## PROBLEM REQUIREMENTS
Print the records below exactly. Omit every picture.

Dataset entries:

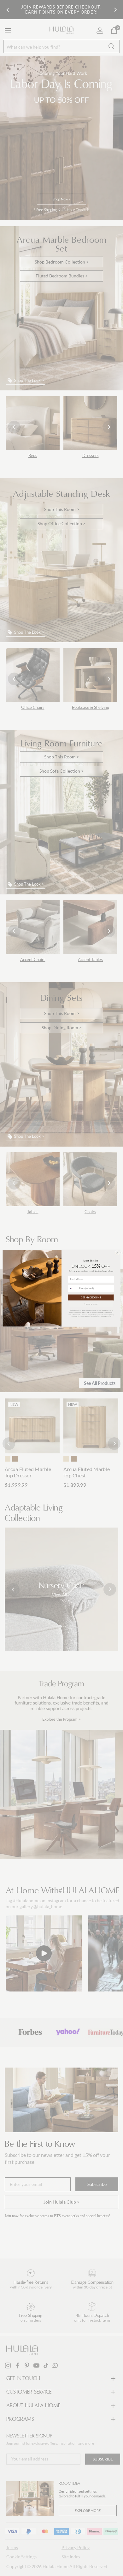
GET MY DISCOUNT (91, 1297)
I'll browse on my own (91, 1304)
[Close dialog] (117, 1253)
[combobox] (73, 1288)
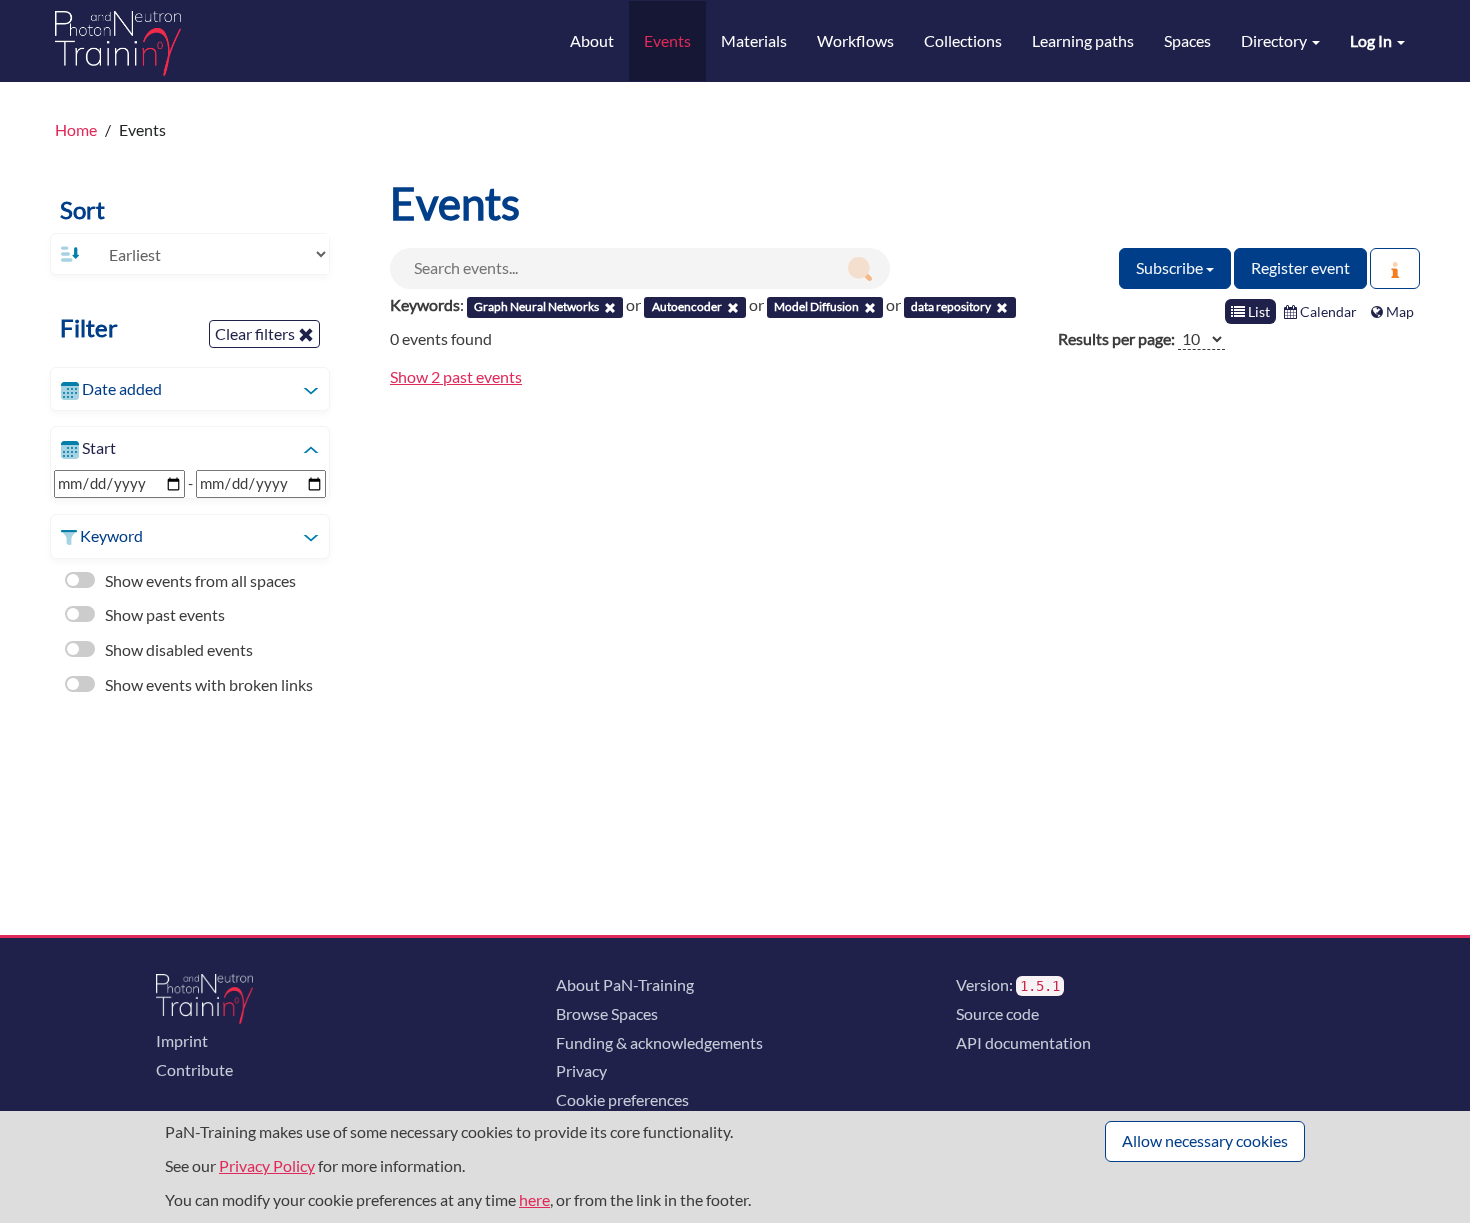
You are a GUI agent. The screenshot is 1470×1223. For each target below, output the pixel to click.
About (592, 40)
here (534, 1199)
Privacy (581, 1070)
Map (1398, 311)
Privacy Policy (267, 1165)
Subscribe (1171, 267)
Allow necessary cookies (1205, 1140)
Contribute (194, 1069)
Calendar (1327, 311)
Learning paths (1083, 40)
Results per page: (1116, 338)
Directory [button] (1275, 40)
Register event (1300, 267)
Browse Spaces (607, 1013)
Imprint (182, 1040)
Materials (754, 40)
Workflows (855, 40)
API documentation (1023, 1042)
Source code (997, 1013)
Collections (963, 40)
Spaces (1187, 40)
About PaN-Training (625, 984)
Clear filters (256, 333)
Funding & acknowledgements (659, 1042)
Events (667, 40)
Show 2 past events (456, 376)
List (1257, 311)
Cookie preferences (622, 1099)
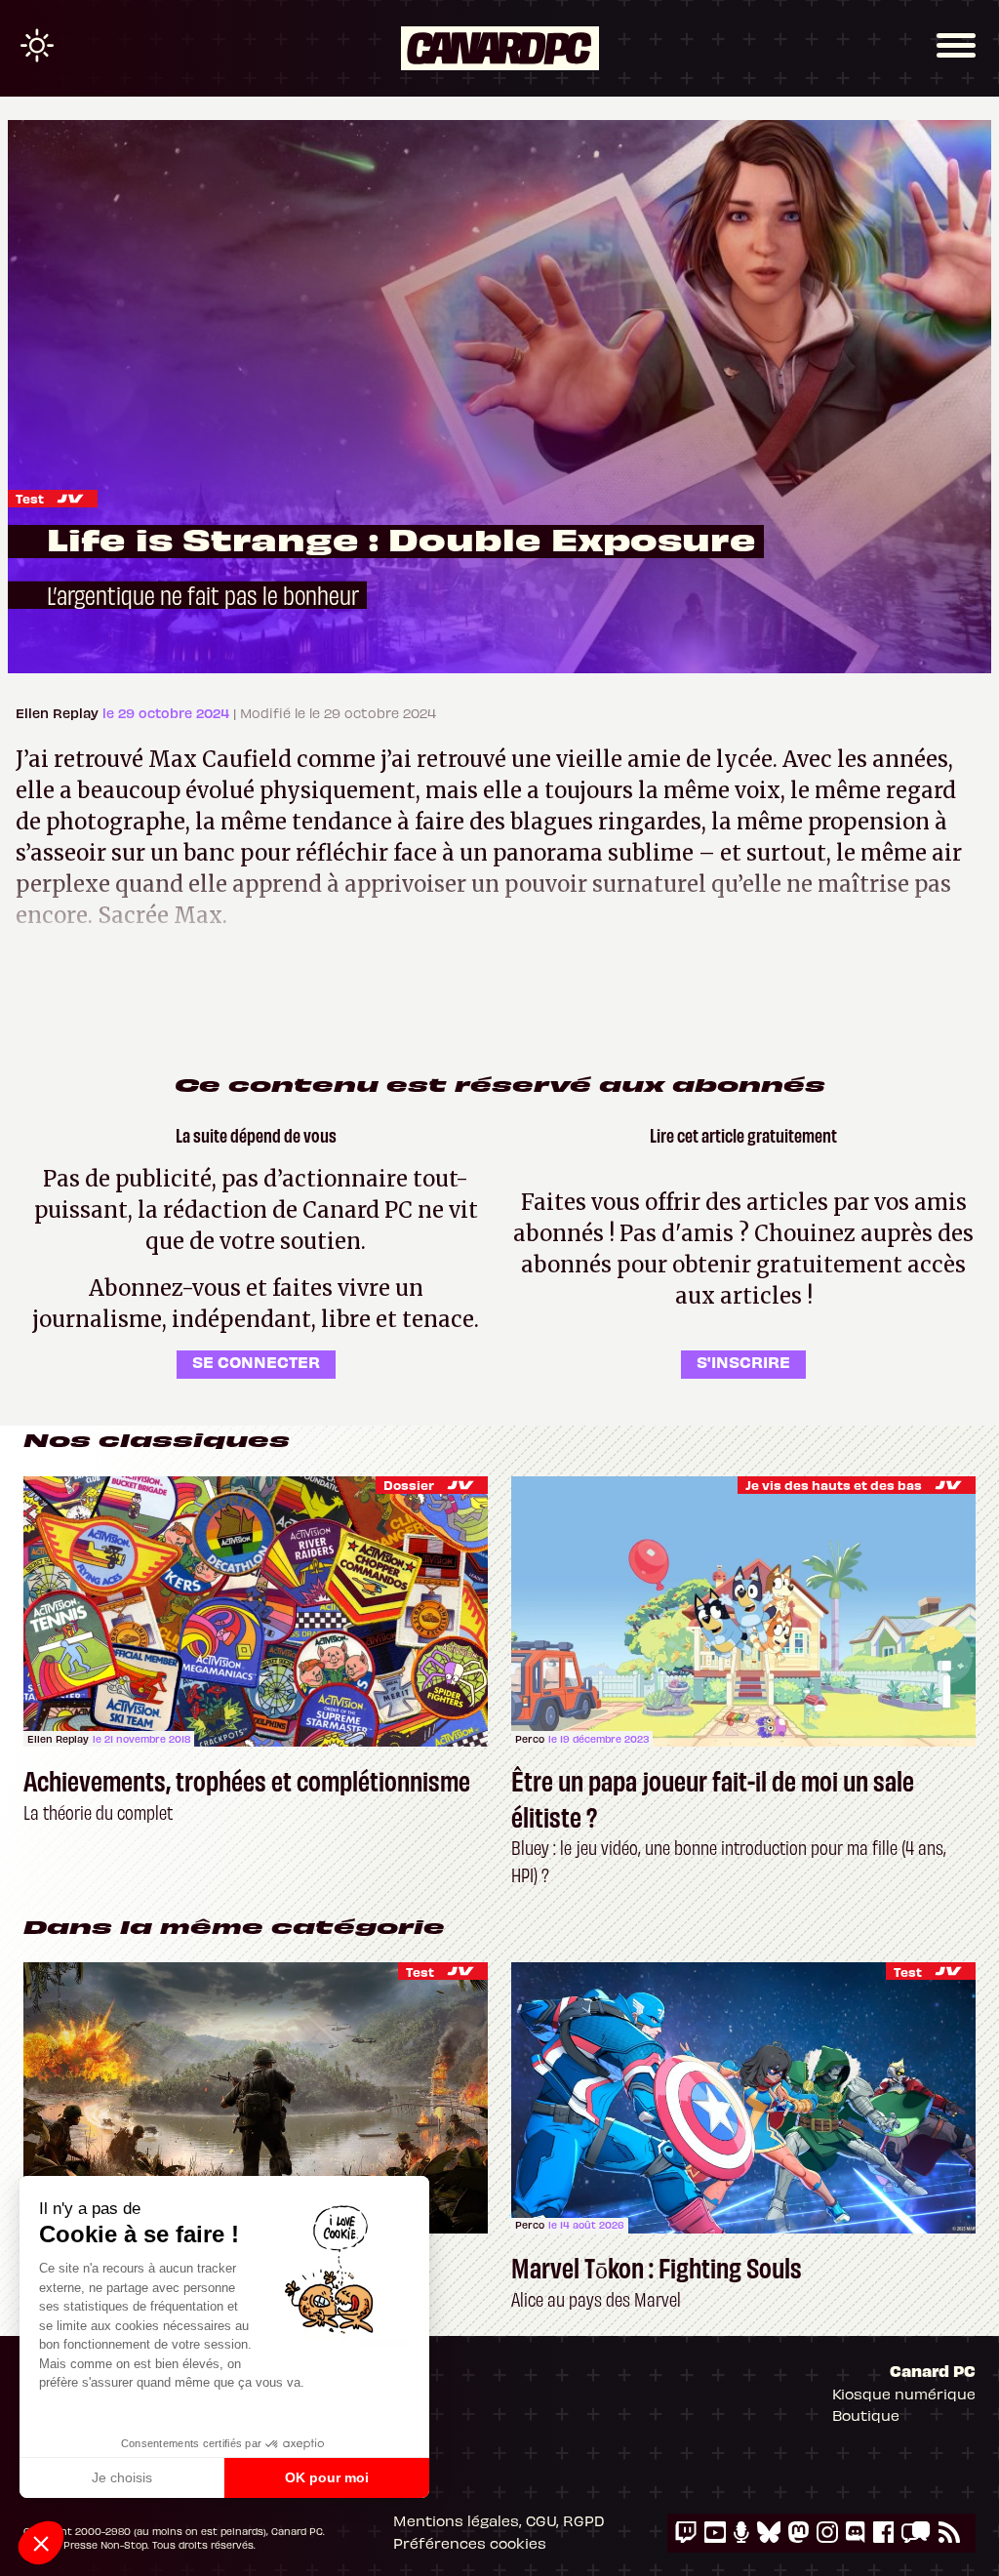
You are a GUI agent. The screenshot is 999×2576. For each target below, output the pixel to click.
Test (30, 498)
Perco (529, 1739)
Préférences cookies (469, 2543)
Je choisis (122, 2477)
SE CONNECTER (256, 1361)
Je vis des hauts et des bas (833, 1484)
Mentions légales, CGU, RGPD (499, 2520)
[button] (41, 2542)
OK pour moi (327, 2477)
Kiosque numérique (904, 2393)
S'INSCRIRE (743, 1361)
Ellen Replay (59, 712)
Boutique (865, 2415)
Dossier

## TASK OUTPUT
GET MY DISCOUNT (91, 1297)
I'll browse on my own (91, 1304)
[Close dialog] (117, 1253)
[combobox] (73, 1288)
You are a GUI agent. The screenshot is 1470×1223. For each target below, output the pixel to click.
About (592, 40)
here (534, 1199)
Privacy (581, 1070)
Map (1398, 311)
Privacy Policy (267, 1165)
Subscribe (1171, 267)
Allow necessary cookies (1205, 1140)
Contribute (194, 1069)
Calendar (1327, 311)
Learning paths (1083, 40)
Results per page: (1116, 338)
Directory [button] (1275, 40)
Register event (1300, 267)
Browse Spaces (607, 1013)
Imprint (182, 1040)
Materials (754, 40)
Workflows (855, 40)
API documentation (1023, 1042)
Source code (997, 1013)
Collections (963, 40)
Spaces (1187, 40)
About PaN-Training (625, 984)
Clear filters (256, 333)
Funding & acknowledgements (659, 1042)
Events (667, 40)
Show 2 past events (456, 376)
List (1257, 311)
Cookie preferences (622, 1099)
You are a GUI agent. The screenshot is 999×2576. For each target below, output the pixel to click.
Test (30, 498)
Perco (529, 1739)
Préférences cookies (469, 2543)
Je choisis (122, 2477)
SE CONNECTER (256, 1361)
Je vis des hauts et des bas (833, 1484)
Mentions légales, CGU, RGPD (499, 2520)
[button] (41, 2542)
OK pour moi (327, 2477)
Kiosque numérique (904, 2393)
S'INSCRIRE (743, 1361)
Ellen Replay (59, 712)
Boutique (865, 2415)
Dossier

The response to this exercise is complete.